→ **WHAT TO WORK ON**
Can you pull out every text line from the records below, copying each one word for word and leaving the pictures out of your answer?
---------------
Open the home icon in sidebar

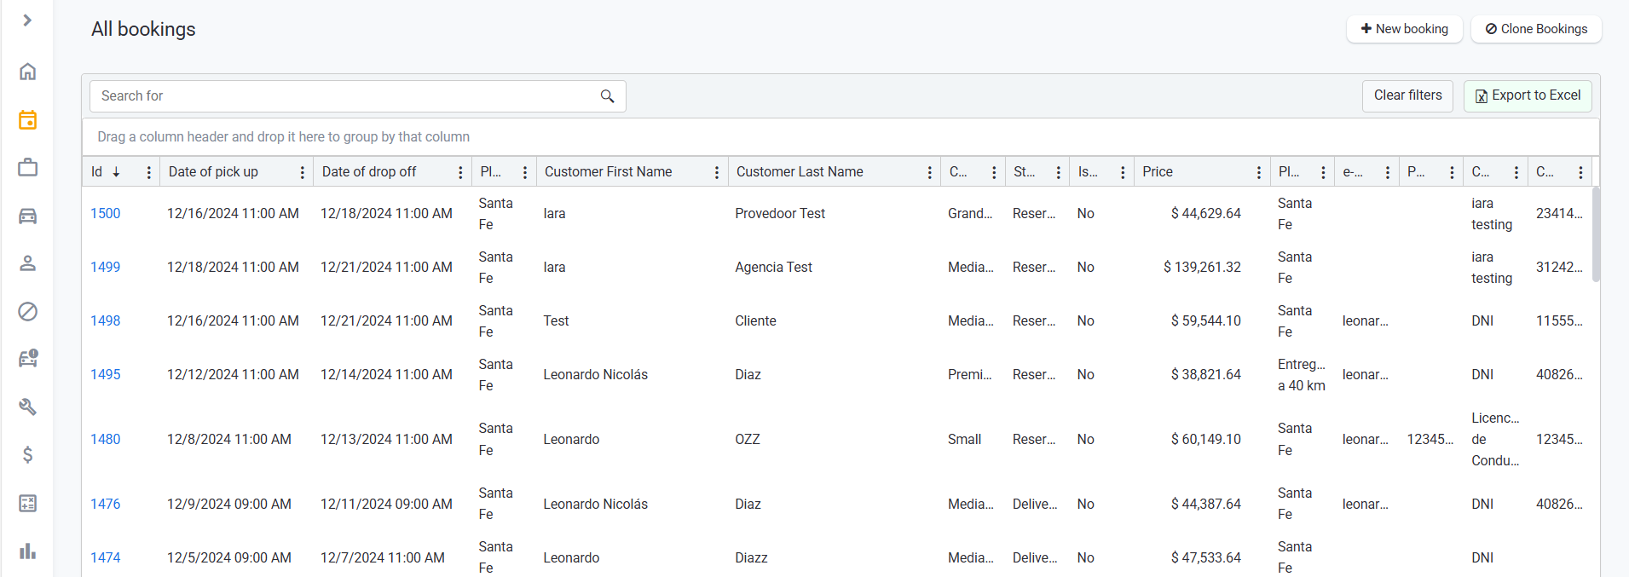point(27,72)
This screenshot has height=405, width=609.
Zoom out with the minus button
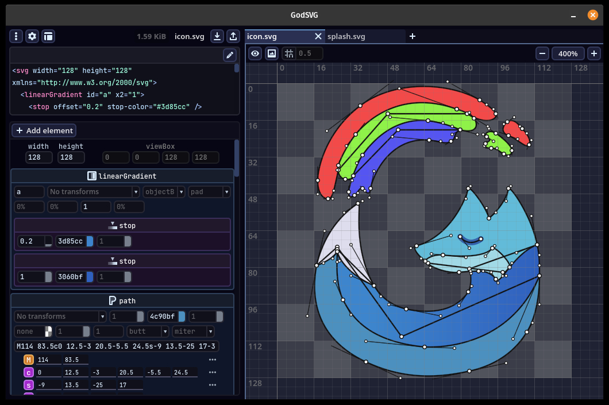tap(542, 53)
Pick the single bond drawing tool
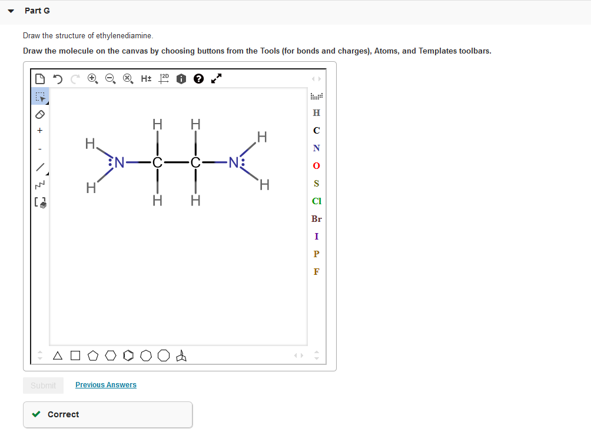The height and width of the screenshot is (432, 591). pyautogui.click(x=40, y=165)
---------------
→ **COMPLETE OUTPUT**
Open the home icon in sidebar

point(27,72)
This screenshot has height=405, width=609.
Zoom out with the minus button
tap(542, 53)
Pick the single bond drawing tool
The height and width of the screenshot is (432, 591). pyautogui.click(x=40, y=165)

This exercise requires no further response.